Insulin is a hormone produced by the beta cell of islets of Langerhans in the pancreas. The most important function of insulin is control of glucose concentration in the blood when flowing through the pancreas. An increase in blood glucose concentration stimulates insulin secretion, whereas a decrease inhibits secretion. After a meal, rise in plasma glucose concentration stimulates insulin secretion, and the insulin stimulates entry of glucose into muscle and adipose tissue, as well as uptake of glucose by the liver. These effects reduce the blood concentration of glucose, thus removing the stimulus for insulin secretion, which goes back to its previous level (Vander, Sherman, & Luciano, 1994, p.608).
Diabetes can be due to a deficiency of insulin. In insulin-dependent diabetes mellitus (type 1), the hormone may completely absent from the islet of Langerhans and the plasma, so therapy with insulin is essential. In the past, insulin was extracted directly from the pancreas of cattle and pigs, but nowadays human insulin is used.
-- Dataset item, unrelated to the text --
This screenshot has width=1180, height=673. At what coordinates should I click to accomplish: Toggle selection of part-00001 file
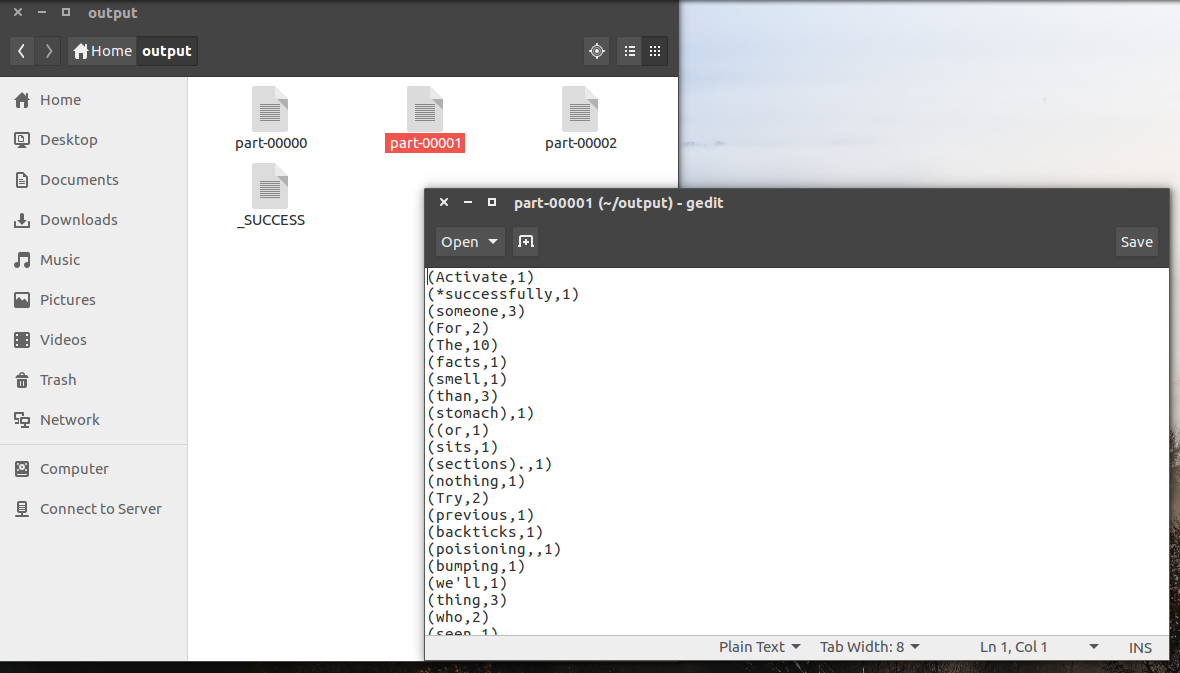point(424,117)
Human insulin has an advantage of not causing immune response by the body, so it will cause less reaction at the injection site and less insulin may be required (Schernthaner G, 1993). But how human insulin can be synthesized in large amount? This can be achieved by using recombinant DNA technology.
Before synthesizing human insulin, firstly we must know the chemical composition of this protein. Insulin is a small and simple protein. It consists of 51 amino acids, 30 of which constitute one polypeptide chain, and 21 of which comprise a second chain. The two chains are linked by a disulfide bond (Olsen, Ludvigsen, & Kaarsholm, 1998). The genetic code for insulin is found in the DNA at the short arm of the 11th chromosome (Harper, Ullrich, & Saunders, 1981).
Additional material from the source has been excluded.